Job didn’t fully understand the purpose of his trials, but he accepted the omnipotence of his God. His faith sustained him just as faith sustains people today. Job’s faith is similar to that of the Baha’i faith. Those of the Baha’i faith believe that the body, mind, and spirit grow when they are tried by suffering. Trails or tests are viewed as a gift from God. Those who have these tests and persevere will have happiness while those who don’t are cowards. They are asked to turn to God and pray when enduring these tests and be thankful. Grief and sorrow do not come to us by chance, they are sent to us by the Divine Mercy for our own perfecting” (Baha’i International Community 2013).
Job persevered and believed there was a reason to why God was putting him through these trials. Studies have shown that those who attend church, pray, and actively practice their faith actually suffer less depression and resolve their grief sooner than those with little or no faith at all. (Quick, 2012) Clearly, there appears to be a correlation between spiritual beliefs or faith, and the ability to handle stress and accept tragedies in a more positive way.

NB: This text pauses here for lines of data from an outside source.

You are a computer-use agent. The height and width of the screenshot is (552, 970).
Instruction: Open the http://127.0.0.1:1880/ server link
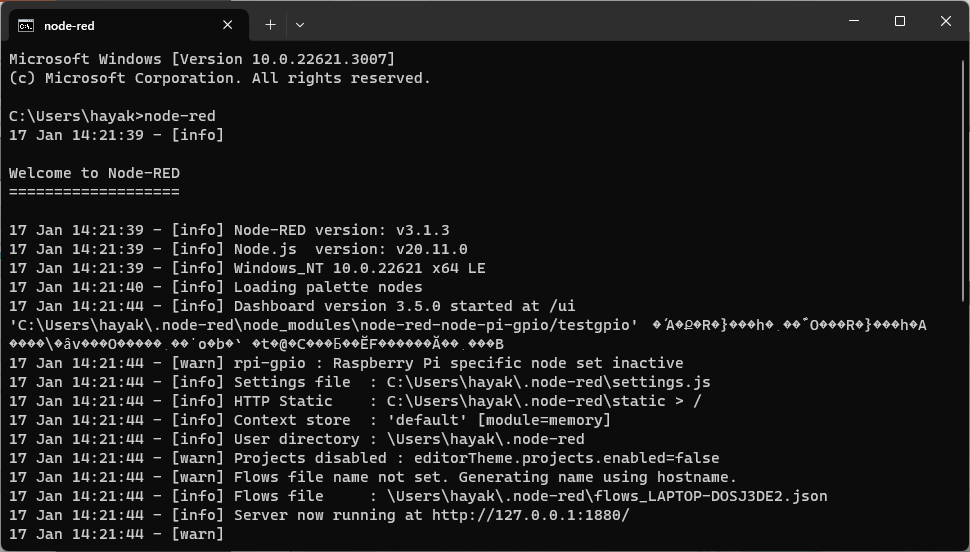click(530, 515)
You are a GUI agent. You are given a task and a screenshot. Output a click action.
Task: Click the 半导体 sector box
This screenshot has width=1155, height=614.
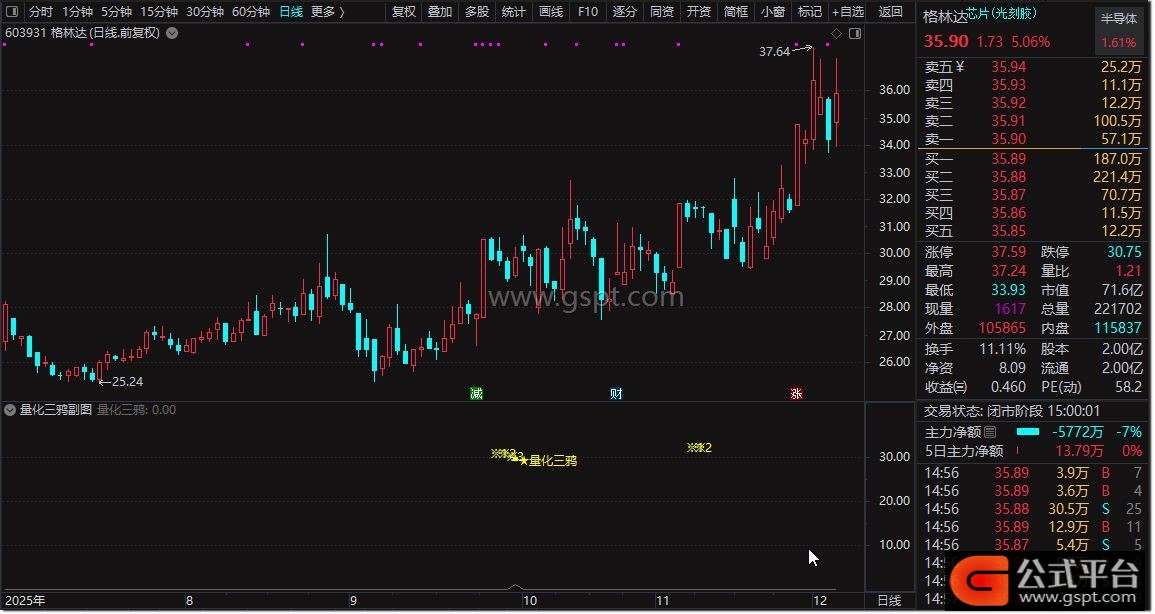(1118, 18)
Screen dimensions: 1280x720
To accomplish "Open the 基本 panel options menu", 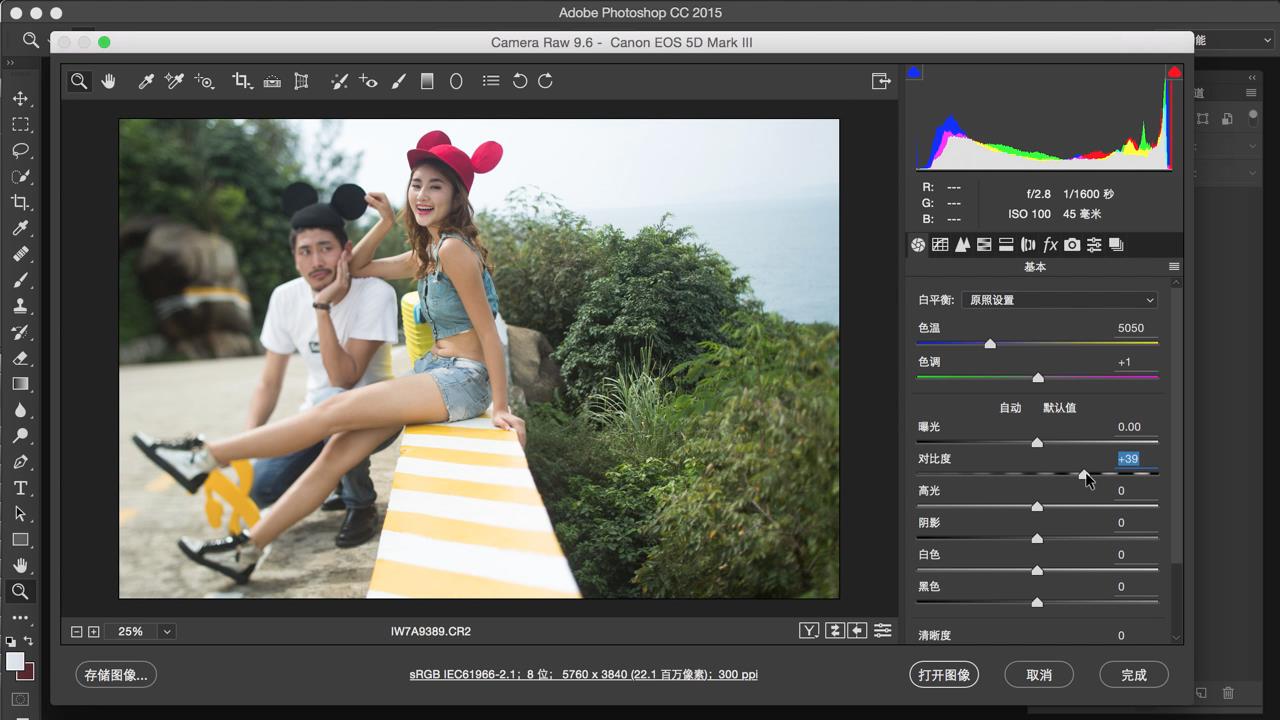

Healthcare providers, counselors, and clergy have all recognized that having a faith to cling to or a greater belief in life after death can ease the grieving process. In conclusion, having a belief in a greater power and life after death can make dealing with loss much easier. When a person has something to cling to, it can make dealing with trauma or loss more manageable. If there was no belief in life after death or no belief in a greater power, life’s tragedies would be far more difficult to deal with. It’s actually healthy to cultivate a belief in something.
Like Job, we will all experience some type of loss in our lives. Grief is a common thread to each and every person on the planet. Identifying the stages of grief, and having the resources and skills to cope with grief is crucial for handling grief in a healthy way. Everyone experiences the stages of grief. The difference seems to be faith. People who have a deep sense of faith are better equipped and more quickly navigate the stages of grief. As with Job, their faith allows them to go forward and successfully help others through the grieving process.